| 2008年06月09日(月) |
だいじょうぶ。ちゃんといる。ここでいい。 |
少し薄日に恵まれたけれど。一日中もわりんとして蒸し暑かった。
わたしはあまり好きではない。そうしたもわりんがじわじわするのが。
むしょうに払いのけたくなる。だけどそれだってそうしたくてしている
わけではないのだ。そうかもわりんじわじわしたいのか。よしよしと。
ともに戯れるように過ごしていく。かわいいものだなんだってみんな。
今朝のこと。わたしはワープをした。すごいなと我ながら思う。 家を出て。いつもの大橋を渡り。信号待ちで朝陽がまぶしくて。

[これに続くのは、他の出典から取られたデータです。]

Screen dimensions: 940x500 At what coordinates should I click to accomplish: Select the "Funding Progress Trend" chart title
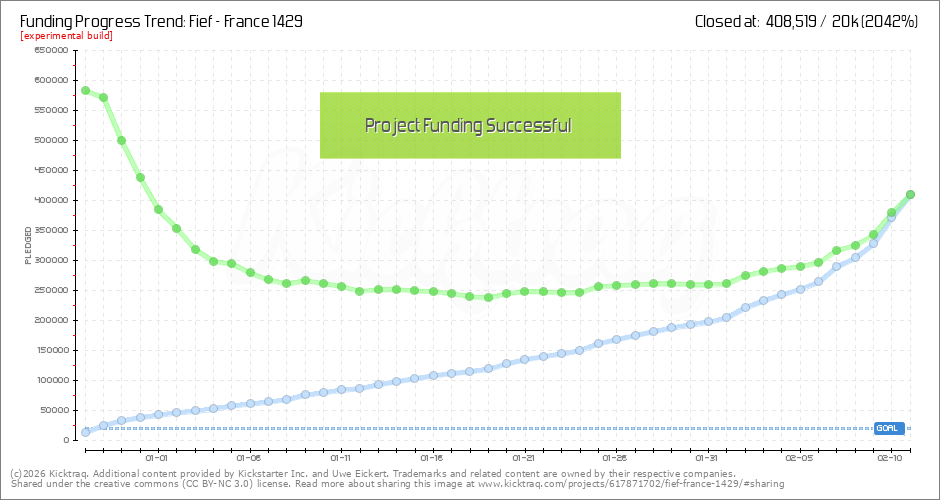[161, 20]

それから後の記憶がない。気がついたときには山道を走っていた。 一瞬どうしたことかと焦りつつ。ながいトンネルのことを思った。 だけどどうしてもそこを抜けた覚えがなかった。トウラナカッタノカ。
はっとしてあたりを見る。見慣れた民家。色づき始めた道端の紫陽花。 すこしほっとして胸を撫で下ろす。窓を全開にして緑の風に息をする。
だいじょうぶ。ちゃんといる。ここでいい。いつもここなのだと思う。
そうして平穏に時が過ぎ。仕事を終え買物をしていたら。今度はなんと。 タイムスリップをした。ほんとにすごい。今日のわたしは素晴らし過ぎる。
パン売り場でミキちゃんに会った。あまりの懐かしさに手を取り合い喜ぶ。 ずっと昔。かれこれ20年前だろうか。縫製工場で一緒に働いていたのだけど。
ちっとも変わっていないあの頃のミキちゃんだった。「みか〜!」って。 ちゃんとわたしの名前を呼んでくれる。目をうるうるさせて嬉しそうに。
ずっとずっと年上の先輩だった。たぶん私の母親と同じくらいの年頃で。 だけど女ばかりの職場のせいか。みんな名字ではなく名前で呼び合って。 友達みたいに仲良しだった。だからこそ助け合ってどんな仕事も頑張れた。
ほんとうに遠い日のことのようにも思う。だけど一瞬で還ることが出来る。
そんな再会がとてもありがたいものだ。「元気でね ミキちゃん」
おなじ町で暮らしているのだから。会おうと思えばいつだって会える。
もっと思い出さなければいけないことが。あるような気がしてならない。
それはなんだろう。そこはいったいどこだろうと考えながら家に帰った。